Choosing the method: part count and consequence
Two questions decide it. How many links? Two or three, use worst-case — there’s nothing to average and RSS just flatters you. Six or more roughly-equal contributors, RSS starts earning its keep. What happens if a part lands at the edge? If the failure is safety, a hard short, a non-reworkable seal, or a recall, worst-case it regardless of count — the conservatism is cheap insurance. If the worst outcome is a slightly tight fit on a fraction of units and you have capability data to back the distributions, RSS lets you avoid over-paying for tolerances you statistically never need. Many real designs split the difference: worst-case the one or two features that must never fail, RSS the rest of the chain.
Common mistakes and failure modes
- Never doing the stack-up. The headline failure. Each part passes inspection, the assembly fights you, and the chain finally gets added up after the tools are cut. Do it on paper while changes are still free.
- Worst-casing everything. Safe, but you over-tighten features that never mate and pay in cycle time and scrap for clearance no customer will ever consume.
- Trusting RSS with too few parts or non-normal data. RSS on a two-link chain, or on a process pinned to one edge of its tolerance, manufactures margin that does not exist.
- Ignoring datum drift. Measuring from a convenient edge instead of the surfaces the assembly locates on injects a part’s own tolerance straight into the gap.
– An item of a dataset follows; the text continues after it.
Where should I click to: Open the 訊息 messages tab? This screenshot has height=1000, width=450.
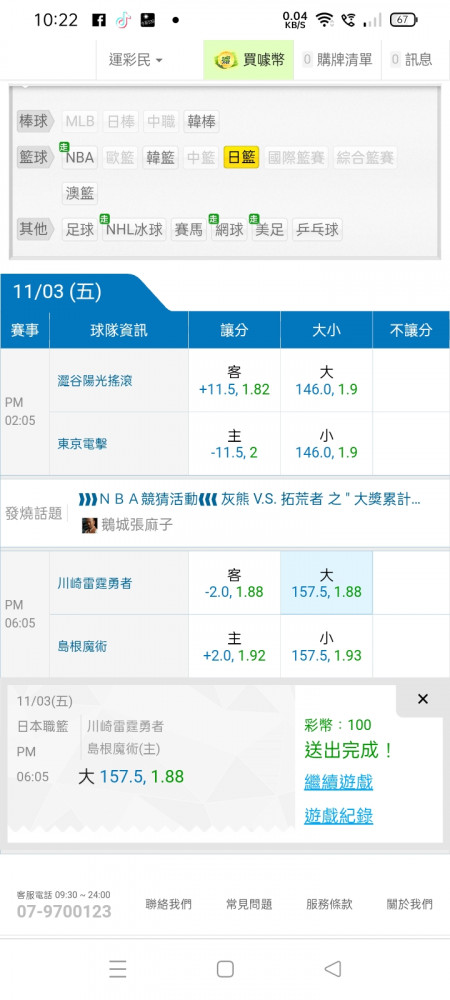[x=412, y=60]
- Tightening the wrong feature. Spending precision on a small or non-dominant link while the contributor that actually moves the gap stays loose. Find the dominant term first.
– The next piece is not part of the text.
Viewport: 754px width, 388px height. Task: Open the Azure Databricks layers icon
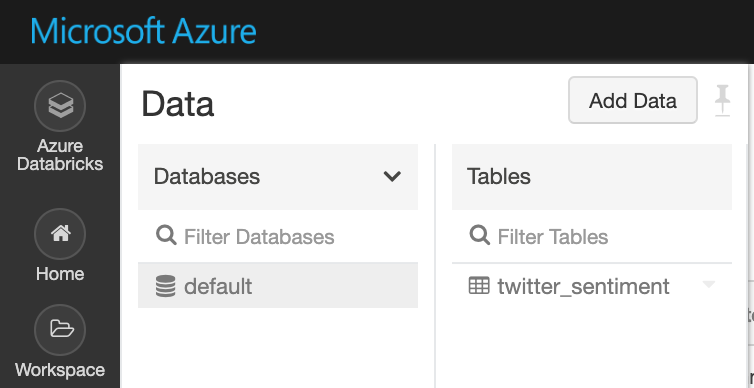click(x=60, y=106)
- Forgetting molded shrink and warp. Budgeting machined tolerances for molded parts, and treating a bowed wall as if it were a clean point-to-point dimension. Both eat your gap before assembly even starts.
Quick reference
| Method | When to use | Formula | Trade-off |
|---|---|---|---|
| Worst-case | Few links (≤3); safety / zero-rework / no hand-fit features | T = Σ|ti| | Guarantees 100 % assemble; conservative and expensive to hold |
| RSS (statistical) | Many links (≥6), similar magnitudes, normal & independent, capable processes | T = √(Σ ti2) | Looser, cheaper; a small fraction may fall outside if assumptions break |
| Allocation | After analysis, when the budget is tight | Spend tight tol on dominant link, loose on the rest | Lowest cost for the margin; needs you to know the dominant contributor |
| Cpk check | Before trusting any RSS number | Cpk ≥ 1.33 target | Validates “in tolerance” is centered & capable, not edge-pinned |
Before you release the drawings, run the loop once: write the chain from the real datums, sum it worst-case, then RSS it, identify the dominant link, confirm your tolerances match the actual process (machined or molded, shrink and warp included), and check that the supplier can hold what your math assumes. Fifteen minutes here is the cheapest insurance in the whole program.
Every dimension in a chain carries a tolerance, and they add up whether or not you do — worst-case when failure isn’t allowed, RSS when the numbers and the process earn it, and always spend your tight tolerance on the one link that actually sets the gap.